MIT, Caltech Join Forces to Develop Reliable, Uniform U.S. Voting Machine
The presidents of the Massachusetts Institute of Technology and the California Institute of Technology recently announced a collaborative project to develop an easy-to-use, reliable, affordable and secure United States voting machine that will prevent a recurrence of the problems that plagued the 2000 presidential election.
“It is embarrassing to America when technology fails and puts democracy to such a test as it did . . . ,” says Caltech president Dr. David Baltimore. “Academic institutions have a responsibility to help repair the voting process so that we don’t see anything like this again.

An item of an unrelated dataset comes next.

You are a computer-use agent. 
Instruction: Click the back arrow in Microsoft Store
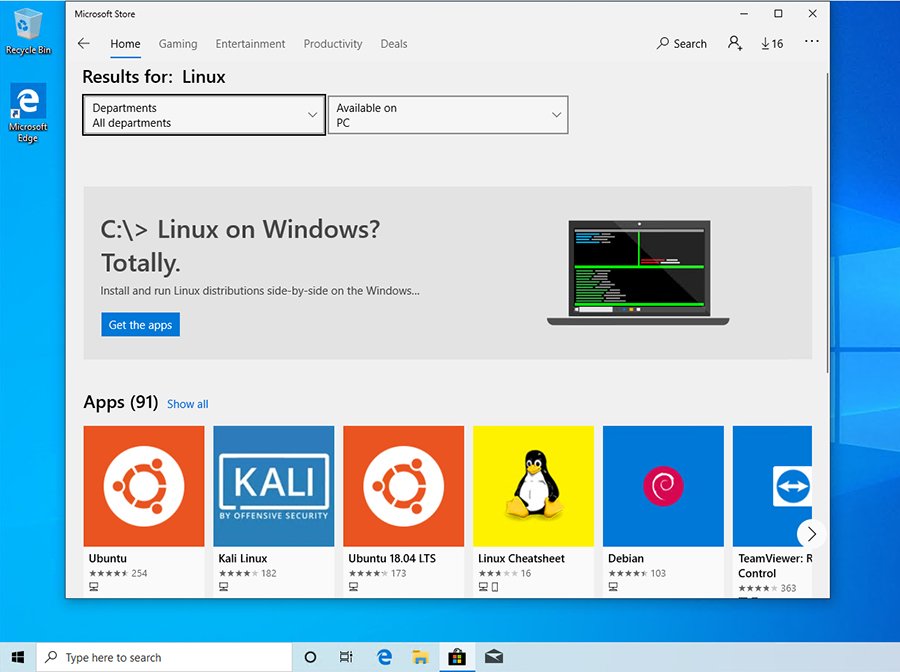[83, 44]
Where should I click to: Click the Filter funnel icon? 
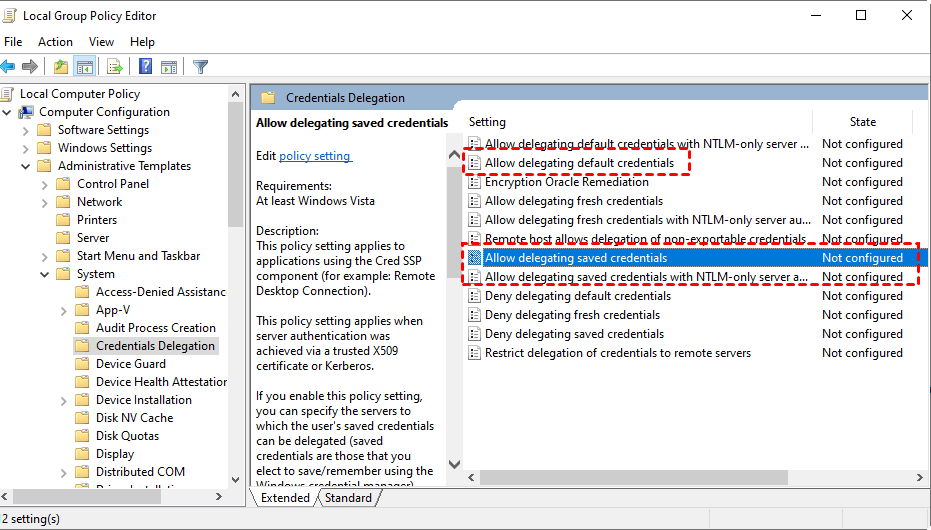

This project is intended to protect the system from the problems we’ve seen in the last election.”
MIT president Dr. Charles M. Vest, echoes Baltimore’s concern for the security and credibility of the voting process.
“We must find a solution. Each of us must be confident that his or her vote has been reliably recorded and counted. A country that has put a man on the moon and an ATM machine on every corner has no excuse,” says Vest.
Carnegie Corporation President Vartan
Gregorian says he will recommend the Corporation board fund the $250,000 initial phase of the research.
The grant will be used by a team of two professors from each university who are experts in technology, design and political science. The four members of the team are MIT professors Stephen Ansolabehere of political science and Nicholas Negroponte, who is also chairman of the MIT Media Lab; and Caltech professors Thomas Palfrey of political science and economics and Jehoshua Bruck of computation and neural systems and electrical engineering.